TASK DESCRIPTION » The records below hold a stretch from the line with "Click the Exit" through the line with "Task: Open the"; return exactly those lines, ends included, and nothing more.

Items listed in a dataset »

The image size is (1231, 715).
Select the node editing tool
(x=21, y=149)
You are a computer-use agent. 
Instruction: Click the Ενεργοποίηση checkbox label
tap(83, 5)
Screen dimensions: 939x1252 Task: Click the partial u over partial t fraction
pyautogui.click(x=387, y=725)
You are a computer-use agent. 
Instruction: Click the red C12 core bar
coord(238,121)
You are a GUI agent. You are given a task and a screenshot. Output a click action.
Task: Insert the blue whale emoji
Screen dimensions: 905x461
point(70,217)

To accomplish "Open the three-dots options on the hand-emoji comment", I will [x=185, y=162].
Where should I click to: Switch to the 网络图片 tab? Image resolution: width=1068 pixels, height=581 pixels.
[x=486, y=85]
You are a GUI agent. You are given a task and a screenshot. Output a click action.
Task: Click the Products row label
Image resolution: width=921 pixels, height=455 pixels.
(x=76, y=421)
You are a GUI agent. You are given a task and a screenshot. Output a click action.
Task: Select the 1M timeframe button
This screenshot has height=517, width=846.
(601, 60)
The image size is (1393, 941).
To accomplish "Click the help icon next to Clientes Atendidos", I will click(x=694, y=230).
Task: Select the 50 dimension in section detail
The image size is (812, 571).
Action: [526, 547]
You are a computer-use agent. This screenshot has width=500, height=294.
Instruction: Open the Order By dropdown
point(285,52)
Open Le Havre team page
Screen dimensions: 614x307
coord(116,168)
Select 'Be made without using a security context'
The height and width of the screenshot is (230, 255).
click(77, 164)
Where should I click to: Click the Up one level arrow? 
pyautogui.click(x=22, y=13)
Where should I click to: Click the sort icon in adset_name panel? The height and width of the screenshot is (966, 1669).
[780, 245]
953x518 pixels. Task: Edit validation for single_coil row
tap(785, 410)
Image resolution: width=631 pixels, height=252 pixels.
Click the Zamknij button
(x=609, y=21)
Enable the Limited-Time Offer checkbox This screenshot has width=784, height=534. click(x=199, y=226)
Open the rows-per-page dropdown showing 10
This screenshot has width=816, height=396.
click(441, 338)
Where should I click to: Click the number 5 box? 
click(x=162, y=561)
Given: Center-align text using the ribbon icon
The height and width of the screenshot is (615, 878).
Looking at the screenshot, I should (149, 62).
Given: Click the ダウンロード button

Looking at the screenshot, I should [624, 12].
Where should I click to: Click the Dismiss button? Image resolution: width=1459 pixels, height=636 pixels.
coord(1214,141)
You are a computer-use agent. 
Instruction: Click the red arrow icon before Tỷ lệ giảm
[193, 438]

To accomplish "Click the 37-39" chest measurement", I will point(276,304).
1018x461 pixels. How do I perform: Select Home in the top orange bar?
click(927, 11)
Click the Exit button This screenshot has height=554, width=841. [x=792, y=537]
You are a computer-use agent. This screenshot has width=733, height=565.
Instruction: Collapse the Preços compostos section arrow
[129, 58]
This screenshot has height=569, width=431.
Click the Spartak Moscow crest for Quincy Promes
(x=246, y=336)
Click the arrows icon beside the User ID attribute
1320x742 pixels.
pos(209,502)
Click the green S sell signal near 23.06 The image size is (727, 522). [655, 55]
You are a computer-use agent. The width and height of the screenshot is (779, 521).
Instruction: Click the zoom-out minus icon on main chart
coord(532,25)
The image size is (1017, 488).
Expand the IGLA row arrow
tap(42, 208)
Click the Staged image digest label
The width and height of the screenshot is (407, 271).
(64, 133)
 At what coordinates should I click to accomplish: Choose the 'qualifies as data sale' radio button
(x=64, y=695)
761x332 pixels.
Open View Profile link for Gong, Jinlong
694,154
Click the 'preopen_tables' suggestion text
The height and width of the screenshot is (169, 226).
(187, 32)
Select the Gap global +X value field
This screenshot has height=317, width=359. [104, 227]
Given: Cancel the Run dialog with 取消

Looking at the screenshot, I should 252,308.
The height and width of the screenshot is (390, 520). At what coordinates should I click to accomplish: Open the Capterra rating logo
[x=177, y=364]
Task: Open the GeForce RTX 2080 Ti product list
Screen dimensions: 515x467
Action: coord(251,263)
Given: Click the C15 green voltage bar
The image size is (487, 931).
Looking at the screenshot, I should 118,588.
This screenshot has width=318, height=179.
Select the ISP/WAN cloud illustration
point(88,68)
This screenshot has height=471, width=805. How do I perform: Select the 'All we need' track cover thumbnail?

RESPONSE TO THIS TASK »
Click the Exit button This screenshot has height=554, width=841. [x=792, y=537]
You are a computer-use agent. This screenshot has width=733, height=565.
Instruction: Collapse the Preços compostos section arrow
[129, 58]
This screenshot has height=569, width=431.
Click the Spartak Moscow crest for Quincy Promes
(x=246, y=336)
Click the arrows icon beside the User ID attribute
1320x742 pixels.
pos(209,502)
Click the green S sell signal near 23.06 The image size is (727, 522). [655, 55]
You are a computer-use agent. The width and height of the screenshot is (779, 521).
Instruction: Click the zoom-out minus icon on main chart
coord(532,25)
The image size is (1017, 488).
Expand the IGLA row arrow
tap(42, 208)
Click the Staged image digest label
The width and height of the screenshot is (407, 271).
(64, 133)
 At what coordinates should I click to accomplish: Choose the 'qualifies as data sale' radio button
(x=64, y=695)
761x332 pixels.
Open View Profile link for Gong, Jinlong
694,154
Click the 'preopen_tables' suggestion text
The height and width of the screenshot is (169, 226).
(187, 32)
Select the Gap global +X value field
This screenshot has height=317, width=359. [104, 227]
Given: Cancel the Run dialog with 取消

Looking at the screenshot, I should 252,308.
The height and width of the screenshot is (390, 520). At what coordinates should I click to accomplish: Open the Capterra rating logo
[x=177, y=364]
Task: Open the GeForce RTX 2080 Ti product list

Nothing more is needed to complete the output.